Recommended prerequisite for participation in
the module
This module is based on knowledge gained on the 1st Semester of the
MSc in the Manufacturing Technology programme.
Content, progress and pedagogy of the
module
Learning objectives
Knowledge
- Have gained an understanding of relevant technologies enabling
the design of intelligent machine vision modules
- Have gained an understanding of the basic steps of image
processing techniques and how they can be integrated into machine
vision solutions
- Have gained an understanding of how to develop and simulate
advanced machine vision solutions
- Have gained an understanding of how to select the right optical
sensors and fuse multiple modalities (lidar, 2D & 3D vision, 3D
point clouds) for a manufacturing module.
- Have knowledge about the business potential of machine vision
solutions.
Skills
- Be able to integrate various technologies to provide
manufacturing systems with intelligent capabilities (e.g. image
processing and understanding, feature extraction, image
segmentation and classification, product localization, visual
inspection, anomaly detection)
- Be able to integrate and implement machine vision into a small
and limited manufacturing system.
- Be able to collect data and train an intelligent machine vision
module to adapt to changes in production.
Competences
- Be able to professionally participate in projects aiming at
developing advanced machine vision modules.
- Establish the foundation for applying machine vision and
relevant simulation tools for future research and development
activities.
Type of instruction
The teaching is organized in accordance with the general form of
teaching. Please see the programme curriculum ยง17.

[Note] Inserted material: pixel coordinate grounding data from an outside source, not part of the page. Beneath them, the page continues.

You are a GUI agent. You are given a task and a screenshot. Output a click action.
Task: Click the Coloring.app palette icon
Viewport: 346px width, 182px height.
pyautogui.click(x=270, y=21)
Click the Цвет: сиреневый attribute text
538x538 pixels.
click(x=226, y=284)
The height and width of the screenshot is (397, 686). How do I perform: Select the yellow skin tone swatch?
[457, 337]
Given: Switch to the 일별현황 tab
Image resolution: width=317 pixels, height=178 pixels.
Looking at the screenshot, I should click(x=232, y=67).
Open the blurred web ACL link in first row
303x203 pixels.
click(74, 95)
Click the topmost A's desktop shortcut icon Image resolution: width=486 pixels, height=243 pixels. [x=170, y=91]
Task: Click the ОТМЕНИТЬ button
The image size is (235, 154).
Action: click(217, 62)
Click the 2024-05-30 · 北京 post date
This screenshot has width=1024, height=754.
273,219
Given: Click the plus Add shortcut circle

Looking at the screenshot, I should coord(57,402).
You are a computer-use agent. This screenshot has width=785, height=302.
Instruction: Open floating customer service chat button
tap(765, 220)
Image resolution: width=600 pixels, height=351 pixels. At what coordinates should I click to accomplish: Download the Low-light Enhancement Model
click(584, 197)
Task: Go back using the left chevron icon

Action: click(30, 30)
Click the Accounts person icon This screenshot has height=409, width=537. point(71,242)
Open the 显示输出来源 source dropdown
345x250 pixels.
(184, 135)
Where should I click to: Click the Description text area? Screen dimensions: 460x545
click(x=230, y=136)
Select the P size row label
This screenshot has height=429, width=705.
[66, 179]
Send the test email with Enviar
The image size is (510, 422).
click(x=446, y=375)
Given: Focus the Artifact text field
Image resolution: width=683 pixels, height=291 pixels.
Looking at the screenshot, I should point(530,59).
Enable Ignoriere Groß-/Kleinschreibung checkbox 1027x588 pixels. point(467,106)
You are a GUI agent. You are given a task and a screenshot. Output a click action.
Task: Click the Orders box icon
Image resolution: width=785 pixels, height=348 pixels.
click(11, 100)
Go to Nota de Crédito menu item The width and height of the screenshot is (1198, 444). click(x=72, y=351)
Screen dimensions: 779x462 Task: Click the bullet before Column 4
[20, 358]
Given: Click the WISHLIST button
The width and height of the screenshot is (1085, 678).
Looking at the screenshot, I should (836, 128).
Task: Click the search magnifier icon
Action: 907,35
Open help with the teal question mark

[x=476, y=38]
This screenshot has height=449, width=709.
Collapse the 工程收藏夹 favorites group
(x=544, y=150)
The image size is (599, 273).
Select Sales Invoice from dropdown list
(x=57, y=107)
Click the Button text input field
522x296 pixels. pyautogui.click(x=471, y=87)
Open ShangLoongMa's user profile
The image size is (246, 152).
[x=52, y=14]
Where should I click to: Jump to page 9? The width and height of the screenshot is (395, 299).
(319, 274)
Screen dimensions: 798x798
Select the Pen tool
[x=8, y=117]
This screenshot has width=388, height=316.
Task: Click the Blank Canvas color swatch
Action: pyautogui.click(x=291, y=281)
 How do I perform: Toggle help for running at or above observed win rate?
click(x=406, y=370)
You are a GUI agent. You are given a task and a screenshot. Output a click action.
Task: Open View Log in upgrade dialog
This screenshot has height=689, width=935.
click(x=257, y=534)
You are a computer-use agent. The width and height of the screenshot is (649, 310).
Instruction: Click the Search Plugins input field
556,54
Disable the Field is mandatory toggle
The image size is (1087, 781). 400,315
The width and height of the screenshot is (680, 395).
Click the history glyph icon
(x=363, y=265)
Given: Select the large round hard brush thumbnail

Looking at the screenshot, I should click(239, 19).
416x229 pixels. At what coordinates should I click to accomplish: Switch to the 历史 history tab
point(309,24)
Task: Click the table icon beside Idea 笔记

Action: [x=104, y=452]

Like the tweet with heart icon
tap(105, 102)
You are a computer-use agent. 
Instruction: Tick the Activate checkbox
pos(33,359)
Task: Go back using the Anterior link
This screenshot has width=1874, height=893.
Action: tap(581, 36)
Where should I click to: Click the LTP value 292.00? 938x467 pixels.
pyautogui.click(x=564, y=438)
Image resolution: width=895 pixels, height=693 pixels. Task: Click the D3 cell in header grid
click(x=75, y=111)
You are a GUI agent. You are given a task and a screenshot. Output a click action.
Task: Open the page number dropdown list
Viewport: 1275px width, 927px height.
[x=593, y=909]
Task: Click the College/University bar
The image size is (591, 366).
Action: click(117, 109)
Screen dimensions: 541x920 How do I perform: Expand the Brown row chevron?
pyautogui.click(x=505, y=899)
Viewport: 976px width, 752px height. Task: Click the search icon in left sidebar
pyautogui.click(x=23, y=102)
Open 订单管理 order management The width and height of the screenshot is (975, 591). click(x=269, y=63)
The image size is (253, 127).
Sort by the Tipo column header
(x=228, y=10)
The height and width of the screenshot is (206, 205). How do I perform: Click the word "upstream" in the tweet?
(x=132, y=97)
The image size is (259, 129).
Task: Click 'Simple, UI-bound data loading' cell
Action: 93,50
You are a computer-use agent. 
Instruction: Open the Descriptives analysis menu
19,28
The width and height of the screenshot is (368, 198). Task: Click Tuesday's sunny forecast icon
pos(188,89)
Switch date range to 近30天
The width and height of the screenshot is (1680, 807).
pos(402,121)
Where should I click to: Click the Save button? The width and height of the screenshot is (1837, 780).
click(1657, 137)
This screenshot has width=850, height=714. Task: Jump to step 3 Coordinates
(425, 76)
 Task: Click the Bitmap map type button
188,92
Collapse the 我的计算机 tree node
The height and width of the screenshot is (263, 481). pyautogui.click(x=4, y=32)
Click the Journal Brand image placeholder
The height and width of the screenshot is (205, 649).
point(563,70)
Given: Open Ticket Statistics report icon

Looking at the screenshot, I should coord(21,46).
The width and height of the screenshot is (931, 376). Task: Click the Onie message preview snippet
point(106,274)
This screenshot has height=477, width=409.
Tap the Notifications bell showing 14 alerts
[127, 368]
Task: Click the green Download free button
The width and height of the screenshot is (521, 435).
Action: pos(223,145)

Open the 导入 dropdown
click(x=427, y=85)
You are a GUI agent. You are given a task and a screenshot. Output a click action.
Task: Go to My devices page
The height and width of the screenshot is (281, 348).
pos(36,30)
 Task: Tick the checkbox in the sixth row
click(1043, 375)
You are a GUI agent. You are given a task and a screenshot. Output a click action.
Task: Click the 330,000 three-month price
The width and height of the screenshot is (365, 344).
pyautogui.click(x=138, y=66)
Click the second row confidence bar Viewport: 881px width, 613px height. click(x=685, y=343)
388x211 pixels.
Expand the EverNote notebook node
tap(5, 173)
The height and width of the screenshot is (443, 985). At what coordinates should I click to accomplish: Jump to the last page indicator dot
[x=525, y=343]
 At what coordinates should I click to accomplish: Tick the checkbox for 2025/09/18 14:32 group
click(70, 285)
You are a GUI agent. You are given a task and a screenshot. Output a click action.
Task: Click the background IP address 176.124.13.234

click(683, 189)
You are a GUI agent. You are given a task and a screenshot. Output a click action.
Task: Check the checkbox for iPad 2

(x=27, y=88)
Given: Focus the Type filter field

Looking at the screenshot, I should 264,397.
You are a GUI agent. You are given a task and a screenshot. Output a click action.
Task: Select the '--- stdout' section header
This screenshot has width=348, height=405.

Extent and expected workload
Since it is a 5 ECTS course module the expected workload is 150
hours for the student.
Exam
Exams
Name of exam | Applied Machine Vision |
Type of exam | Written or oral exam |
ECTS | 5 |
Permitted aids | Information about allowed helping aids for the examination will
be published in the description of the semester/module. |
Assessment | 7-point grading scale |
Type of grading | Internal examination |
Criteria of assessment | The criteria of assessment are stated in the Examination
Policies and Procedures |